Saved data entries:
⁂
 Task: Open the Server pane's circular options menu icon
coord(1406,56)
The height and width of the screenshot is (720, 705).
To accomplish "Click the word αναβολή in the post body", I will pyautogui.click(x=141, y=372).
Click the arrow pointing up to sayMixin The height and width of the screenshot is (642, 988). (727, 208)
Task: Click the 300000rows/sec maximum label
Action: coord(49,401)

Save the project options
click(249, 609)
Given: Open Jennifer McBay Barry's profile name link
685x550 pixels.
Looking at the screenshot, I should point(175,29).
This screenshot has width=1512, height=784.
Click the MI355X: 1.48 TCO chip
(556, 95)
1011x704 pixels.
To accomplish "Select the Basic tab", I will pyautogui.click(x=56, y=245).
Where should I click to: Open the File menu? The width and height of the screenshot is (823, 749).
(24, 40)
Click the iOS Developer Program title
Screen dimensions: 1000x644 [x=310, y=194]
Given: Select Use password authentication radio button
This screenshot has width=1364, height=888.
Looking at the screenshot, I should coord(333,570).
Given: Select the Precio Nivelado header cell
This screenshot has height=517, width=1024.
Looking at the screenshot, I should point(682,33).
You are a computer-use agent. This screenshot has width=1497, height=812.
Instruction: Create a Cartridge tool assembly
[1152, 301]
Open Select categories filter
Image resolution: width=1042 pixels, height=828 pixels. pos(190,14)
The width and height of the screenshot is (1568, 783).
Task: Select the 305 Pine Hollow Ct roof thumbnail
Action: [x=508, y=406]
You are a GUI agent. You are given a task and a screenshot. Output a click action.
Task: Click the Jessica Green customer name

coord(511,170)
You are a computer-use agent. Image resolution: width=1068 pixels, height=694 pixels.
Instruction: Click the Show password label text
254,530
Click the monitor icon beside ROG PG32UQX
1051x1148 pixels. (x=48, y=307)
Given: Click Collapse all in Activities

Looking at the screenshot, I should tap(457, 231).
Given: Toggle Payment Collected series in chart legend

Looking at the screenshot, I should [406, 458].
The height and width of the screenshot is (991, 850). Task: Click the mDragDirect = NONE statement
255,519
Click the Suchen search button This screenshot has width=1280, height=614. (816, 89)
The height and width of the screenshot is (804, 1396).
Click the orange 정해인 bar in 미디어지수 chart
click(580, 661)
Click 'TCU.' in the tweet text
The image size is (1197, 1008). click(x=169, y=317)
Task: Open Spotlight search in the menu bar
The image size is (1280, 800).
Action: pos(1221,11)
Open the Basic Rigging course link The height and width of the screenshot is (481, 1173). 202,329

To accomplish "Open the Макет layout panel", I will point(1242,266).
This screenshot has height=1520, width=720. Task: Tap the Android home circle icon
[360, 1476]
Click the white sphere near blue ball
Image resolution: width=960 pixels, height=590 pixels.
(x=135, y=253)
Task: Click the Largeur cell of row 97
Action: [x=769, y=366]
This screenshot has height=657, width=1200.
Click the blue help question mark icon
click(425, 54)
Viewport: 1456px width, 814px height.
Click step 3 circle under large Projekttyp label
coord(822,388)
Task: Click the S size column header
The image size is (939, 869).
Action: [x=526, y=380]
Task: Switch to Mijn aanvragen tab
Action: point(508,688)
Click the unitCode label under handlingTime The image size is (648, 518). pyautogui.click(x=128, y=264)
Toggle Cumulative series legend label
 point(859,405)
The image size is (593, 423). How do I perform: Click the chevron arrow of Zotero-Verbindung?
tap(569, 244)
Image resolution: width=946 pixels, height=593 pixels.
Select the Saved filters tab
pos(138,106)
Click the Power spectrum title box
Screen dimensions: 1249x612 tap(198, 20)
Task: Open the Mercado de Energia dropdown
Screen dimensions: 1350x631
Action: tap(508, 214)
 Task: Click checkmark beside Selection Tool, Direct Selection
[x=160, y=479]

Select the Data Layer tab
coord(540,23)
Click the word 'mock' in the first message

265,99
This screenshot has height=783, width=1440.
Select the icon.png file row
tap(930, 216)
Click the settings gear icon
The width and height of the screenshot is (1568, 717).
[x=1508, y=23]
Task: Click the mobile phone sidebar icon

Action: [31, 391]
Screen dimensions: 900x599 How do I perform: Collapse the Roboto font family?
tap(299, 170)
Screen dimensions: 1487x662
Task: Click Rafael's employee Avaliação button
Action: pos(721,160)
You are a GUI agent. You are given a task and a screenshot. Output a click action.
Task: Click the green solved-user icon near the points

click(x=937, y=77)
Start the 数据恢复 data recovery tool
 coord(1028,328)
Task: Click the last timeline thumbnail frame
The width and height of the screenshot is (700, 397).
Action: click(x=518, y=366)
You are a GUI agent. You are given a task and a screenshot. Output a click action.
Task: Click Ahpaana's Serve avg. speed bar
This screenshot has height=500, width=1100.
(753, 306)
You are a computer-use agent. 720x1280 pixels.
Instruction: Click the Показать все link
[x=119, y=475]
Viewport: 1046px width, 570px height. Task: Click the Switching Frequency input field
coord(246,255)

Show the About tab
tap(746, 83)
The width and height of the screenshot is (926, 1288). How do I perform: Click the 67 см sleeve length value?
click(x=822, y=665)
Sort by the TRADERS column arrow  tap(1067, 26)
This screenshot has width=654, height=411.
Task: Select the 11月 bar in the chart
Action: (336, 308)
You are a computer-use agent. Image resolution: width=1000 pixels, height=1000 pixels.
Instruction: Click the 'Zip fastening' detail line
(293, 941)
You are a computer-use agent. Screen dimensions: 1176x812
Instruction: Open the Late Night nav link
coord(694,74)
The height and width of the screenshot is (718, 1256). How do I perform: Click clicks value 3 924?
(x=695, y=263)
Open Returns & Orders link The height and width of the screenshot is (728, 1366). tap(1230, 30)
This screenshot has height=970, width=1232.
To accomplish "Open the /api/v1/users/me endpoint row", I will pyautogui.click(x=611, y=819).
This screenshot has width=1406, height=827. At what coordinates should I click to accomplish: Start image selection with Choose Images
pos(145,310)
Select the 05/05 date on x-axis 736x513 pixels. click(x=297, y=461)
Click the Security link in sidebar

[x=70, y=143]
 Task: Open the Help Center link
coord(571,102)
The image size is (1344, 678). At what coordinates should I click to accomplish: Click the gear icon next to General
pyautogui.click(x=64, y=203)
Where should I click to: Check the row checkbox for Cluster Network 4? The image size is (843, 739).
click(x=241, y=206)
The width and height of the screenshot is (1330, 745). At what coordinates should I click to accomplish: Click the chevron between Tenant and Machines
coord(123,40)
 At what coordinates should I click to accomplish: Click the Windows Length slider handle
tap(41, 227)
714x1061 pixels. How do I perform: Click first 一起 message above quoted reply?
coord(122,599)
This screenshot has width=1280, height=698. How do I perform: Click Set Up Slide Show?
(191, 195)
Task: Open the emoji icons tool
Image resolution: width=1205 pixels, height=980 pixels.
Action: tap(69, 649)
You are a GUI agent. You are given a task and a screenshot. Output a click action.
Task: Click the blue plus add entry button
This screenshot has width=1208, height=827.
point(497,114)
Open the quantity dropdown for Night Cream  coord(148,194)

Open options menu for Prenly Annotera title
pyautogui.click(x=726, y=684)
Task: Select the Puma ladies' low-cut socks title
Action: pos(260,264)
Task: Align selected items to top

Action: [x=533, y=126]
⁂
| Work item |
Copy the data above in its entirety, exactly as given.

| Solution |
 Task: Open the Server pane's circular options menu icon
coord(1406,56)
The height and width of the screenshot is (720, 705).
To accomplish "Click the word αναβολή in the post body", I will pyautogui.click(x=141, y=372).
Click the arrow pointing up to sayMixin The height and width of the screenshot is (642, 988). (727, 208)
Task: Click the 300000rows/sec maximum label
Action: coord(49,401)

Save the project options
click(249, 609)
Given: Open Jennifer McBay Barry's profile name link
685x550 pixels.
Looking at the screenshot, I should point(175,29).
This screenshot has width=1512, height=784.
Click the MI355X: 1.48 TCO chip
(556, 95)
1011x704 pixels.
To accomplish "Select the Basic tab", I will pyautogui.click(x=56, y=245).
Where should I click to: Open the File menu? The width and height of the screenshot is (823, 749).
(24, 40)
Click the iOS Developer Program title
Screen dimensions: 1000x644 [x=310, y=194]
Given: Select Use password authentication radio button
This screenshot has width=1364, height=888.
Looking at the screenshot, I should coord(333,570).
Given: Select the Precio Nivelado header cell
This screenshot has height=517, width=1024.
Looking at the screenshot, I should point(682,33).
You are a computer-use agent. This screenshot has width=1497, height=812.
Instruction: Create a Cartridge tool assembly
[1152, 301]
Open Select categories filter
Image resolution: width=1042 pixels, height=828 pixels. pos(190,14)
The width and height of the screenshot is (1568, 783).
Task: Select the 305 Pine Hollow Ct roof thumbnail
Action: [x=508, y=406]
You are a GUI agent. You are given a task and a screenshot. Output a click action.
Task: Click the Jessica Green customer name

coord(511,170)
You are a computer-use agent. Image resolution: width=1068 pixels, height=694 pixels.
Instruction: Click the Show password label text
254,530
Click the monitor icon beside ROG PG32UQX
1051x1148 pixels. (x=48, y=307)
Given: Click Collapse all in Activities

Looking at the screenshot, I should tap(457, 231).
Given: Toggle Payment Collected series in chart legend

Looking at the screenshot, I should [406, 458].
The height and width of the screenshot is (991, 850). Task: Click the mDragDirect = NONE statement
255,519
Click the Suchen search button This screenshot has width=1280, height=614. (816, 89)
The height and width of the screenshot is (804, 1396).
Click the orange 정해인 bar in 미디어지수 chart
click(580, 661)
Click 'TCU.' in the tweet text
The image size is (1197, 1008). click(x=169, y=317)
Task: Open Spotlight search in the menu bar
The image size is (1280, 800).
Action: pos(1221,11)
Open the Basic Rigging course link The height and width of the screenshot is (481, 1173). 202,329

To accomplish "Open the Макет layout panel", I will point(1242,266).
This screenshot has height=1520, width=720. Task: Tap the Android home circle icon
[360, 1476]
Click the white sphere near blue ball
Image resolution: width=960 pixels, height=590 pixels.
(x=135, y=253)
Task: Click the Largeur cell of row 97
Action: [x=769, y=366]
This screenshot has height=657, width=1200.
Click the blue help question mark icon
click(425, 54)
Viewport: 1456px width, 814px height.
Click step 3 circle under large Projekttyp label
coord(822,388)
Task: Click the S size column header
The image size is (939, 869).
Action: [x=526, y=380]
Task: Switch to Mijn aanvragen tab
Action: point(508,688)
Click the unitCode label under handlingTime The image size is (648, 518). pyautogui.click(x=128, y=264)
Toggle Cumulative series legend label
 point(859,405)
The image size is (593, 423). How do I perform: Click the chevron arrow of Zotero-Verbindung?
tap(569, 244)
Image resolution: width=946 pixels, height=593 pixels.
Select the Saved filters tab
pos(138,106)
Click the Power spectrum title box
Screen dimensions: 1249x612 tap(198, 20)
Task: Open the Mercado de Energia dropdown
Screen dimensions: 1350x631
Action: tap(508, 214)
 Task: Click checkmark beside Selection Tool, Direct Selection
[x=160, y=479]

Select the Data Layer tab
coord(540,23)
Click the word 'mock' in the first message

265,99
This screenshot has height=783, width=1440.
Select the icon.png file row
tap(930, 216)
Click the settings gear icon
The width and height of the screenshot is (1568, 717).
[x=1508, y=23]
Task: Click the mobile phone sidebar icon

Action: [31, 391]
Screen dimensions: 900x599 How do I perform: Collapse the Roboto font family?
tap(299, 170)
Screen dimensions: 1487x662
Task: Click Rafael's employee Avaliação button
Action: pos(721,160)
You are a GUI agent. You are given a task and a screenshot. Output a click action.
Task: Click the green solved-user icon near the points

click(x=937, y=77)
Start the 数据恢复 data recovery tool
 coord(1028,328)
Task: Click the last timeline thumbnail frame
The width and height of the screenshot is (700, 397).
Action: click(x=518, y=366)
You are a GUI agent. You are given a task and a screenshot. Output a click action.
Task: Click Ahpaana's Serve avg. speed bar
This screenshot has height=500, width=1100.
(753, 306)
You are a computer-use agent. 720x1280 pixels.
Instruction: Click the Показать все link
[x=119, y=475]
Viewport: 1046px width, 570px height. Task: Click the Switching Frequency input field
coord(246,255)

Show the About tab
tap(746, 83)
The width and height of the screenshot is (926, 1288). How do I perform: Click the 67 см sleeve length value?
click(x=822, y=665)
Sort by the TRADERS column arrow  tap(1067, 26)
This screenshot has width=654, height=411.
Task: Select the 11月 bar in the chart
Action: (336, 308)
You are a computer-use agent. Image resolution: width=1000 pixels, height=1000 pixels.
Instruction: Click the 'Zip fastening' detail line
(293, 941)
You are a computer-use agent. Screen dimensions: 1176x812
Instruction: Open the Late Night nav link
coord(694,74)
The height and width of the screenshot is (718, 1256). How do I perform: Click clicks value 3 924?
(x=695, y=263)
Open Returns & Orders link The height and width of the screenshot is (728, 1366). tap(1230, 30)
This screenshot has height=970, width=1232.
To accomplish "Open the /api/v1/users/me endpoint row", I will pyautogui.click(x=611, y=819).
This screenshot has width=1406, height=827. At what coordinates should I click to accomplish: Start image selection with Choose Images
pos(145,310)
Select the 05/05 date on x-axis 736x513 pixels. click(x=297, y=461)
Click the Security link in sidebar

[x=70, y=143]
 Task: Open the Help Center link
coord(571,102)
The image size is (1344, 678). At what coordinates should I click to accomplish: Click the gear icon next to General
pyautogui.click(x=64, y=203)
Where should I click to: Check the row checkbox for Cluster Network 4? The image size is (843, 739).
click(x=241, y=206)
The width and height of the screenshot is (1330, 745). At what coordinates should I click to accomplish: Click the chevron between Tenant and Machines
coord(123,40)
 At what coordinates should I click to accomplish: Click the Windows Length slider handle
tap(41, 227)
714x1061 pixels. How do I perform: Click first 一起 message above quoted reply?
coord(122,599)
This screenshot has width=1280, height=698. How do I perform: Click Set Up Slide Show?
(191, 195)
Task: Open the emoji icons tool
Image resolution: width=1205 pixels, height=980 pixels.
Action: tap(69, 649)
You are a GUI agent. You are given a task and a screenshot. Output a click action.
Task: Click the blue plus add entry button
This screenshot has width=1208, height=827.
point(497,114)
Open the quantity dropdown for Night Cream  coord(148,194)

Open options menu for Prenly Annotera title
pyautogui.click(x=726, y=684)
Task: Select the Puma ladies' low-cut socks title
Action: pos(260,264)
Task: Align selected items to top

Action: [x=533, y=126]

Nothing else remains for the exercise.